**GESTELLTE AUFGABE A:**
Gib aus dem Forumsthread zu XML in HTML alles von „Leider kenne ich“ bis hinunter zu „sve07bl (25. Oktober 2006)“ wortgetreu wieder.

───── AUSGEWÄHLTER AUSZUG

# XML in html



## dirkgently (25. Oktober 2006)

Hallo. 

Ich möchte Daten einer XML Datei in einer html Datei ausgeben lassen.
Leider kenne ich mich mit solchen Verknüpfungen nicht gut aus.
Ist das Aktion?
Oder kennt jemand vielleicht ein Tutorial oder so, ich hab bisher noch nix gefunden.

Danke!


----------



## sve07bl (25. Oktober 2006)

mach es doch umgekehrt:

html in xml 

is einfacher


----------



## dirkgently (26. Oktober 2006)

Danke sehr.
Aber dein Tip bringt mich nicht wirklich weiter.

Hat niemand ein Tip für mich, oder ist das zu einfach, oder zu schwierig?

Grüße


----------



## versuch13 (26. Oktober 2006)

Sollte ich dich nicht falsch verstehen ist dass hier was du suchst:

http://de.selfhtml.org/xml/darstellung/xsltbeispiele.htm#grussbeispiel


----------



## dirkgently (27. Oktober 2006)

Danke dir Versuch13,

ja das ist das, was ich gesucht habe. 
Die Sache scheint komplizierter zu sein, als gedacht. 
Ausserdem dacht ich, die Methode würde öfter verwendet werden, aber die "verhaltenen" Antwort auf meine Frage zeigen wohl das Gegenteil.

Vielen Dank, werd mich das mal in Ruhe ansehen...

Grüße


----------



## Malaxo (3. November 2006)

Würde sonst mal im HTML Thema nachfragen. 
Ansonsten kannst du ein XML File mit PHP Parsen. Funktioniert ähnlich wie wenn du ein RSS(xml) in HTML Ausgeben willst.

http://www.sitepoint.com/print/560

Gruss


----------

──────────
───── DATENSATZ

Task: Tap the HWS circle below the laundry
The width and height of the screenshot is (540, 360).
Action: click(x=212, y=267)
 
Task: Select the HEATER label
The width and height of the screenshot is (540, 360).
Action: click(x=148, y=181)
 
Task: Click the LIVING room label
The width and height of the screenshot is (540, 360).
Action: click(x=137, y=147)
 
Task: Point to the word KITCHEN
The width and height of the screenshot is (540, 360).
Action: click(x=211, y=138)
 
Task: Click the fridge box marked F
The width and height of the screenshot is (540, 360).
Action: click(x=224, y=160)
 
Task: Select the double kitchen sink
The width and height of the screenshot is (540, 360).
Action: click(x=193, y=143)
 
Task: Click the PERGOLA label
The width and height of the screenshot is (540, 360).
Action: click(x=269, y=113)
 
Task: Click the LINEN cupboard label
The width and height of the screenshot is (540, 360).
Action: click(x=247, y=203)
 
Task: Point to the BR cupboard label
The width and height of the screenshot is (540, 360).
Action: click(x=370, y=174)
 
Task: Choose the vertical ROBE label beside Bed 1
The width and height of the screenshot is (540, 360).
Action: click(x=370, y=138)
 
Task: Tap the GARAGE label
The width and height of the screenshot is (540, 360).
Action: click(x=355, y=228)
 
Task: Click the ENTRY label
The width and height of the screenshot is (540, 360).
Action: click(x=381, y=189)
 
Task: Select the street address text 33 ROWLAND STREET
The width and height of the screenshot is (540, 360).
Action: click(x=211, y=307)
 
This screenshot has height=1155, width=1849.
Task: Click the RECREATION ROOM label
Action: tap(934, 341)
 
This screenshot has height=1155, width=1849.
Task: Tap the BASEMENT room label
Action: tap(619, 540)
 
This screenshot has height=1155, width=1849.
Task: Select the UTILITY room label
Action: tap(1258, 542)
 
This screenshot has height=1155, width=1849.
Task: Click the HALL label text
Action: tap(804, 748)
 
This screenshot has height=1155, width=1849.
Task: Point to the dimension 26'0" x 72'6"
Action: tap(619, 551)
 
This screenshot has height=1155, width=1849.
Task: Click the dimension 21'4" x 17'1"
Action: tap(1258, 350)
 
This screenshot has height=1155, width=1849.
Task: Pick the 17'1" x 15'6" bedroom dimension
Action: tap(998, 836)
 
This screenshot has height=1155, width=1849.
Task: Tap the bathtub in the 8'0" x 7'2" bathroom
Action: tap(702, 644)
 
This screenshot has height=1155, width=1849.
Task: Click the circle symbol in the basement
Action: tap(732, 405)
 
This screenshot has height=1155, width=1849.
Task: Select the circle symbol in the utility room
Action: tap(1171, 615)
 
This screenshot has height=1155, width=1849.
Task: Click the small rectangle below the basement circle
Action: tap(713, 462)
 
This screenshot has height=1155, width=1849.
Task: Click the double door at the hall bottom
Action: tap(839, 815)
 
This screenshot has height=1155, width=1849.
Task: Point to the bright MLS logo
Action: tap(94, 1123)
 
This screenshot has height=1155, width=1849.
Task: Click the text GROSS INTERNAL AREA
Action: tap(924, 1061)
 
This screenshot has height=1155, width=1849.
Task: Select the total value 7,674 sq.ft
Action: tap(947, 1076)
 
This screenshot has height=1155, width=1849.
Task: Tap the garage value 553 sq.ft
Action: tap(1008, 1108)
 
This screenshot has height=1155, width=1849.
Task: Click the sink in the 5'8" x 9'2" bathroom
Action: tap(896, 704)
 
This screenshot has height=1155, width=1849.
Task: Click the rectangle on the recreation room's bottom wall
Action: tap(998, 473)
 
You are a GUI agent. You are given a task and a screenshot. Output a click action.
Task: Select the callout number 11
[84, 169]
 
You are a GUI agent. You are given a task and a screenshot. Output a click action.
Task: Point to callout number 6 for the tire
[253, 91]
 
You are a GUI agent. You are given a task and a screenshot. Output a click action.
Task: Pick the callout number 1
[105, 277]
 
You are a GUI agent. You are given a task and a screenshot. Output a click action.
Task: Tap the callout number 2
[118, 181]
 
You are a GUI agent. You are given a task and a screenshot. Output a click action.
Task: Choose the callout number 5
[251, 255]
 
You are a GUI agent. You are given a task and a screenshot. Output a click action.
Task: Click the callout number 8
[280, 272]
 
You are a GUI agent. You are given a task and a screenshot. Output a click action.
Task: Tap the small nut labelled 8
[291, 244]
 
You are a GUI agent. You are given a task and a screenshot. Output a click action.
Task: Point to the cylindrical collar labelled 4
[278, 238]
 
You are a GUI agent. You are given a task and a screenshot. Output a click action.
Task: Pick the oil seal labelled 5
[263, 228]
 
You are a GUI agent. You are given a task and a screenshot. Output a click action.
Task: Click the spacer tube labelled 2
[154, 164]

──────────
───── DATENSATZ

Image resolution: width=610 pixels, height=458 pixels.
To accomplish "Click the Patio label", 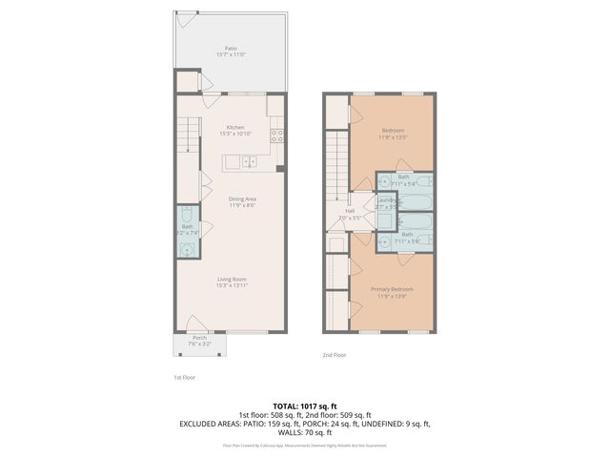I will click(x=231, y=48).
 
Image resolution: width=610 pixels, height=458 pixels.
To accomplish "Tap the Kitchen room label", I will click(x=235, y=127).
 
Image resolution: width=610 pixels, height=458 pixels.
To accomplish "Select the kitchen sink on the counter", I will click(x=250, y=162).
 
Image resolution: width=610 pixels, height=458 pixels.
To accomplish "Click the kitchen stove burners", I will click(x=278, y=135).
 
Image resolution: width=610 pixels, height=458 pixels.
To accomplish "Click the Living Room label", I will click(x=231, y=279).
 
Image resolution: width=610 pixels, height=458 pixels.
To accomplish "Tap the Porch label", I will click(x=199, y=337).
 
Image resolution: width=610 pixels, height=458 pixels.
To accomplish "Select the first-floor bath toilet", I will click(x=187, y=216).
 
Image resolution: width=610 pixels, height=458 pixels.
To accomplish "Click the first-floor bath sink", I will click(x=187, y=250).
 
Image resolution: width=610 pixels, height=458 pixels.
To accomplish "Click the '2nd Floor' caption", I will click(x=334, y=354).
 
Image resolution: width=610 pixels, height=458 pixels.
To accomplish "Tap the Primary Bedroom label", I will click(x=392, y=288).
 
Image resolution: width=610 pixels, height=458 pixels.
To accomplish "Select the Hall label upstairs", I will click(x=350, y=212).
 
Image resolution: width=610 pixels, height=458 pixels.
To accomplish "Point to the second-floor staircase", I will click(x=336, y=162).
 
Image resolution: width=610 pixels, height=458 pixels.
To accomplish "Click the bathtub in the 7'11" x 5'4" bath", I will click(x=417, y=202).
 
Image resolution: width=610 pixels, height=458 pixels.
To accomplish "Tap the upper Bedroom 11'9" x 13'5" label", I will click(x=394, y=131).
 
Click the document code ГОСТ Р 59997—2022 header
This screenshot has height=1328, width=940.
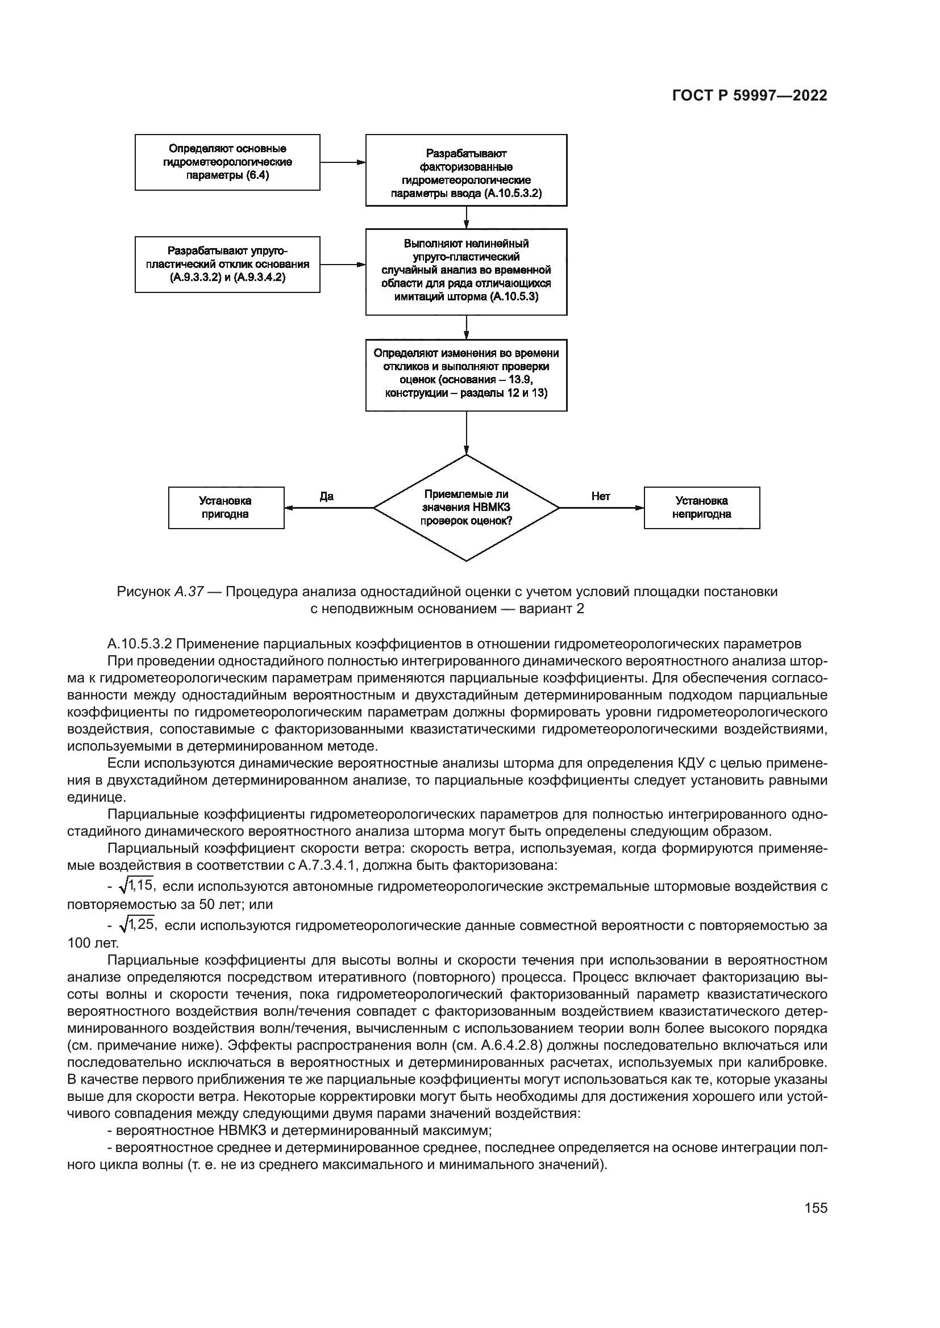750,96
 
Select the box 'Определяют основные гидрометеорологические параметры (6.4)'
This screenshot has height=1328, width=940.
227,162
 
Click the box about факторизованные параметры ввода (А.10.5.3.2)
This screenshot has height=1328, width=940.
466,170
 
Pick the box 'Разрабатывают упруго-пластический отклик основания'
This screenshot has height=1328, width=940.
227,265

──────────
───── DATENSATZ

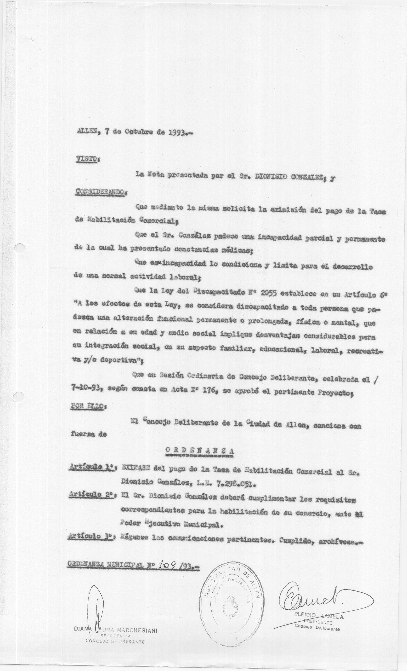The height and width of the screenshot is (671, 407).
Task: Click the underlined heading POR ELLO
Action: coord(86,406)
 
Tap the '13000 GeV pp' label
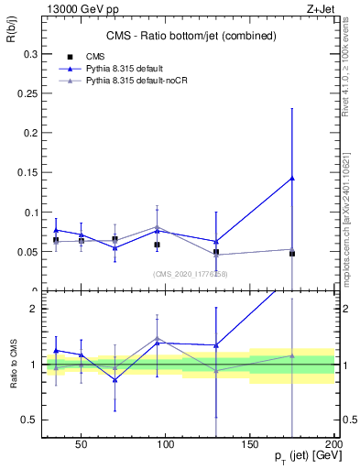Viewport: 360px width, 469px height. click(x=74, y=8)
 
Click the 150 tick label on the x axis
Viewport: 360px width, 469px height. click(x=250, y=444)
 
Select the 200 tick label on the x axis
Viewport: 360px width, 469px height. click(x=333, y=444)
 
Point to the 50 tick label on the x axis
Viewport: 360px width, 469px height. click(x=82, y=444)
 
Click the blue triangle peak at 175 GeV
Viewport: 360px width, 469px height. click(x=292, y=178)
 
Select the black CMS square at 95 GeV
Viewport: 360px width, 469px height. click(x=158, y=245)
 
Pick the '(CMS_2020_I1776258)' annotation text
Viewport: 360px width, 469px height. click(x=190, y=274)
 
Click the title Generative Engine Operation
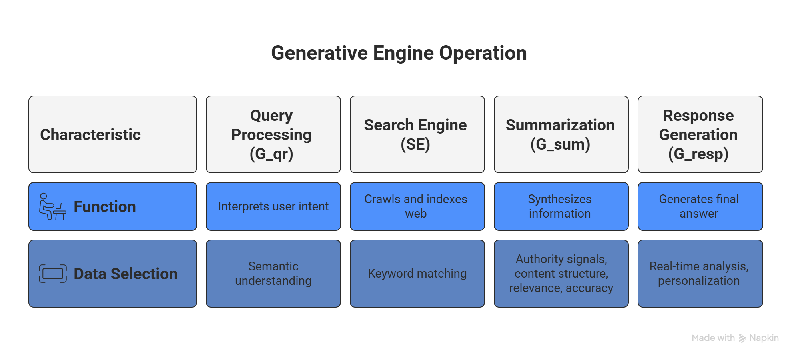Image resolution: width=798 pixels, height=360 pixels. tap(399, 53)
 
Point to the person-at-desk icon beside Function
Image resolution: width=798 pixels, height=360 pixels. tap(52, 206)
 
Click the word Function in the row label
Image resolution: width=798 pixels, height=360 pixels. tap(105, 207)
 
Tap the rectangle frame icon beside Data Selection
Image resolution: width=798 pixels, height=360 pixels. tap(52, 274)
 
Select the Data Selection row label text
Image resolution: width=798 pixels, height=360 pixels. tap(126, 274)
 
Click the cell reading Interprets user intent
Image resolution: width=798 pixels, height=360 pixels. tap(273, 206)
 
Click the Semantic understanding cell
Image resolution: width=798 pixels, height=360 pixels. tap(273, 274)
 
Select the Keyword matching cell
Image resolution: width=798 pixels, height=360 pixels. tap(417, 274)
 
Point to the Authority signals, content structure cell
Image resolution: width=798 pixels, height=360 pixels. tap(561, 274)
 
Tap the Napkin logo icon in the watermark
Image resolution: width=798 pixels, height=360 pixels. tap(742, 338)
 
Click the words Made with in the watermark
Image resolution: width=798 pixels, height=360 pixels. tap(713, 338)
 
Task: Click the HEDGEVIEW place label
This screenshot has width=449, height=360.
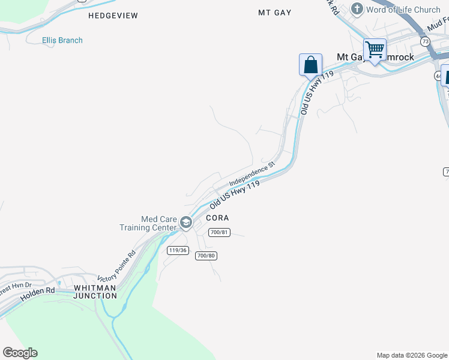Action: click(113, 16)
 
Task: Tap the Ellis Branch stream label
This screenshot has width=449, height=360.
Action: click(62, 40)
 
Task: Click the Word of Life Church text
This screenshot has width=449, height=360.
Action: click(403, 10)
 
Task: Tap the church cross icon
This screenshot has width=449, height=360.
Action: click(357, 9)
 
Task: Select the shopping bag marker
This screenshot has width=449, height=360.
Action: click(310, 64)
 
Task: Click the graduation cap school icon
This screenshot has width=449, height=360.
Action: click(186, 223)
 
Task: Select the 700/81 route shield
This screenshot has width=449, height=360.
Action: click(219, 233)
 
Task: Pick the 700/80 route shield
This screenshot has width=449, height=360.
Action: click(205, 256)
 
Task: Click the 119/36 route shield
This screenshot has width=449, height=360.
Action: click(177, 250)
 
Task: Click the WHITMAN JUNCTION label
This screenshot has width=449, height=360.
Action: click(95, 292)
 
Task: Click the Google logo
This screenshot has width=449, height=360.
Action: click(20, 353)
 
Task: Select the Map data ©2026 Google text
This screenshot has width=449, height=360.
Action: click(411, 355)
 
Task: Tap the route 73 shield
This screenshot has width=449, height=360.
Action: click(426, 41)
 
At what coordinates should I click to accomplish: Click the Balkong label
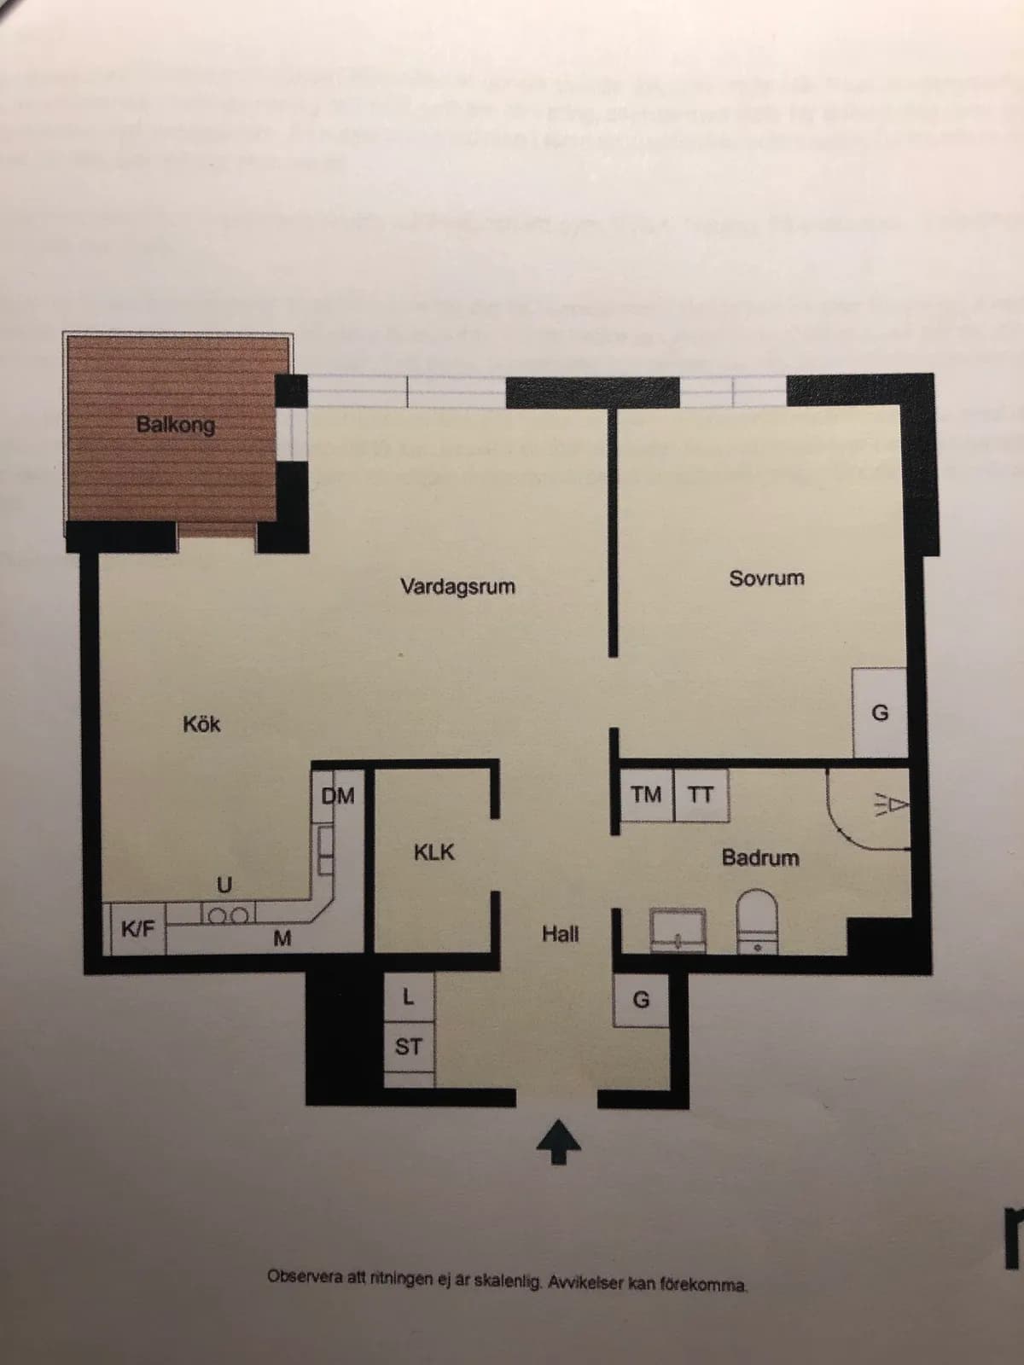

──────────

**GESTELLTE AUFGABE B:**
Schreib die Datensätze von der Zeile mit „Select the 200 tick label on the x axis“ bis hinunter zur Zeile mit „Action: click(113, 16)“, beide eingeschlossen, als nummerierte Liste ohne Leerzeilen um. Die Bilder lässt du in der Antwort weg.

**SCHRIFTLICHE ANTWORT A:**
Leider kenne ich mich mit solchen Verknüpfungen nicht gut aus.
Ist das Aktion?
Oder kennt jemand vielleicht ein Tutorial oder so, ich hab bisher noch nix gefunden.

Danke!


----------



## sve07bl (25. Oktober 2006)

**SCHRIFTLICHE ANTWORT B:**
1. Select the 200 tick label on the x axis
2. Viewport: 360px width, 469px height. click(x=333, y=444)
3. Point to the 50 tick label on the x axis
4. Viewport: 360px width, 469px height. click(x=82, y=444)
5. Click the blue triangle peak at 175 GeV
6. Viewport: 360px width, 469px height. click(x=292, y=178)
7. Select the black CMS square at 95 GeV
8. Viewport: 360px width, 469px height. click(x=158, y=245)
9. Pick the '(CMS_2020_I1776258)' annotation text
10. Viewport: 360px width, 469px height. click(x=190, y=274)
11. Click the title Generative Engine Operation
12. Image resolution: width=798 pixels, height=360 pixels. tap(399, 53)
13. Point to the person-at-desk icon beside Function
14. Image resolution: width=798 pixels, height=360 pixels. tap(52, 206)
15. Click the word Function in the row label
16. Image resolution: width=798 pixels, height=360 pixels. tap(105, 207)
17. Tap the rectangle frame icon beside Data Selection
18. Image resolution: width=798 pixels, height=360 pixels. tap(52, 274)
19. Select the Data Selection row label text
20. Image resolution: width=798 pixels, height=360 pixels. tap(126, 274)
21. Click the cell reading Interprets user intent
22. Image resolution: width=798 pixels, height=360 pixels. tap(273, 206)
23. Click the Semantic understanding cell
24. Image resolution: width=798 pixels, height=360 pixels. tap(273, 274)
25. Select the Keyword matching cell
26. Image resolution: width=798 pixels, height=360 pixels. tap(417, 274)
27. Point to the Authority signals, content structure cell
28. Image resolution: width=798 pixels, height=360 pixels. tap(561, 274)
29. Tap the Napkin logo icon in the watermark
30. Image resolution: width=798 pixels, height=360 pixels. tap(742, 338)
31. Click the words Made with in the watermark
32. Image resolution: width=798 pixels, height=360 pixels. tap(713, 338)
33. Task: Click the HEDGEVIEW place label
34. This screenshot has width=449, height=360.
35. Action: click(113, 16)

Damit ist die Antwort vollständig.